EXERCISE INSTRUCTIONS> Retype the listing below exactly, beginning at the line that contains "You are a computer-use agent. The" and ending with its last line.

RECORDED DATA>
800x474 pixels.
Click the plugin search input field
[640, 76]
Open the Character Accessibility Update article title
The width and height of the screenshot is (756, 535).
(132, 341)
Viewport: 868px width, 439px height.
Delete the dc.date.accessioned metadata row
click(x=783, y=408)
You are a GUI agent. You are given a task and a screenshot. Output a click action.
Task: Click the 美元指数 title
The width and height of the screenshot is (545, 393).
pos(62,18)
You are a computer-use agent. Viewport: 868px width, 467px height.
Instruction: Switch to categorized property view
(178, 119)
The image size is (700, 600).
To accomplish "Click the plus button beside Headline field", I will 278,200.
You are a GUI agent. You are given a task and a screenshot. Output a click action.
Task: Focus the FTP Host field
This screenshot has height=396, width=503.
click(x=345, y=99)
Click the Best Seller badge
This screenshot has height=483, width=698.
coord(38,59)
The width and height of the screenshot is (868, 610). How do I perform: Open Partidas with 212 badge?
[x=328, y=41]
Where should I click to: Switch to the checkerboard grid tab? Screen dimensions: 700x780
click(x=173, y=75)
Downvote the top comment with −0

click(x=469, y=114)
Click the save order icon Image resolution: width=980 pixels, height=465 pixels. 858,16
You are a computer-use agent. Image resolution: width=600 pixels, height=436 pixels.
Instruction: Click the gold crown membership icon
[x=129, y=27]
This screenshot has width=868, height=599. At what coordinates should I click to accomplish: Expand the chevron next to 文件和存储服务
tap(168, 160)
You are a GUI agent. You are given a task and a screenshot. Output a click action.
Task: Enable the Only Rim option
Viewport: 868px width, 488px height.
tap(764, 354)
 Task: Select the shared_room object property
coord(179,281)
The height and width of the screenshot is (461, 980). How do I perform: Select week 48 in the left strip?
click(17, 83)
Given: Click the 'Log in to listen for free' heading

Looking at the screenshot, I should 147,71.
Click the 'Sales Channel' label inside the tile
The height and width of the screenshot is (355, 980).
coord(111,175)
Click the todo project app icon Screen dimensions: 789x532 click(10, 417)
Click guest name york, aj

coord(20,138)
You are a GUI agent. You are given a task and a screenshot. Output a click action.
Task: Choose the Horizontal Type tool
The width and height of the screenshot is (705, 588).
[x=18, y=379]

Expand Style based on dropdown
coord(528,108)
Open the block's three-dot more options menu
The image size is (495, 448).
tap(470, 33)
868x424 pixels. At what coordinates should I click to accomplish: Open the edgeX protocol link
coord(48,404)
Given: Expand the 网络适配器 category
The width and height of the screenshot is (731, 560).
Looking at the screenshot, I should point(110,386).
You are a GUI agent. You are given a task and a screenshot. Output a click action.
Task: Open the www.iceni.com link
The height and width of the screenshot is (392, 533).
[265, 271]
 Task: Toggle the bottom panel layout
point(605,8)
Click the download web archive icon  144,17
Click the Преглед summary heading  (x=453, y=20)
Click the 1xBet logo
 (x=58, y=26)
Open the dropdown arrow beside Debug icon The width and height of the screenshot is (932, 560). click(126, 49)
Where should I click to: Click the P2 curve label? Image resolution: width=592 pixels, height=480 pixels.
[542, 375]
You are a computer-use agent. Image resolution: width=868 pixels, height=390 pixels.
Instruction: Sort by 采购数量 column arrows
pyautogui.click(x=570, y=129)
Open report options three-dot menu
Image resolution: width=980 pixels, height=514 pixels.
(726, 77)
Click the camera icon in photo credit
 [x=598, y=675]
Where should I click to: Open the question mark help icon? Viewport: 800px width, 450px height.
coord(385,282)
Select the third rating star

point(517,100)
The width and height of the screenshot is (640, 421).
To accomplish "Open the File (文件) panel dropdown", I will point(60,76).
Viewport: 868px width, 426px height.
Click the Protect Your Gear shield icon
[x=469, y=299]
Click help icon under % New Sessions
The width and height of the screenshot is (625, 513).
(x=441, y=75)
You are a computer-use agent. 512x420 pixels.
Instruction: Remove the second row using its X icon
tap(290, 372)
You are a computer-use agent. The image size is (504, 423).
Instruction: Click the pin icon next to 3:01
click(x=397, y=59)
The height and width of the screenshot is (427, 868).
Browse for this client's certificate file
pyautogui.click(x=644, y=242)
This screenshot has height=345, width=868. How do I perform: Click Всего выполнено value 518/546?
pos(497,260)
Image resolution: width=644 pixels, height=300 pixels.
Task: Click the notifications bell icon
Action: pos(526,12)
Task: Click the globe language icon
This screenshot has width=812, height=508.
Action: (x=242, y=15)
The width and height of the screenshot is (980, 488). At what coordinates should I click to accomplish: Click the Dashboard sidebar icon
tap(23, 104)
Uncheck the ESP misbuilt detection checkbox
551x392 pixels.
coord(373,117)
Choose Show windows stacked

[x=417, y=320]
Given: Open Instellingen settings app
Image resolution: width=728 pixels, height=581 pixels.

ANSWER BOX>
You are a computer-use agent. The image size is (504, 423).
Instruction: Click the pin icon next to 3:01
click(x=397, y=59)
The height and width of the screenshot is (427, 868).
Browse for this client's certificate file
pyautogui.click(x=644, y=242)
This screenshot has height=345, width=868. How do I perform: Click Всего выполнено value 518/546?
pos(497,260)
Image resolution: width=644 pixels, height=300 pixels.
Task: Click the notifications bell icon
Action: pos(526,12)
Task: Click the globe language icon
This screenshot has width=812, height=508.
Action: (x=242, y=15)
The width and height of the screenshot is (980, 488). At what coordinates should I click to accomplish: Click the Dashboard sidebar icon
tap(23, 104)
Uncheck the ESP misbuilt detection checkbox
551x392 pixels.
coord(373,117)
Choose Show windows stacked

[x=417, y=320]
Given: Open Instellingen settings app
Image resolution: width=728 pixels, height=581 pixels.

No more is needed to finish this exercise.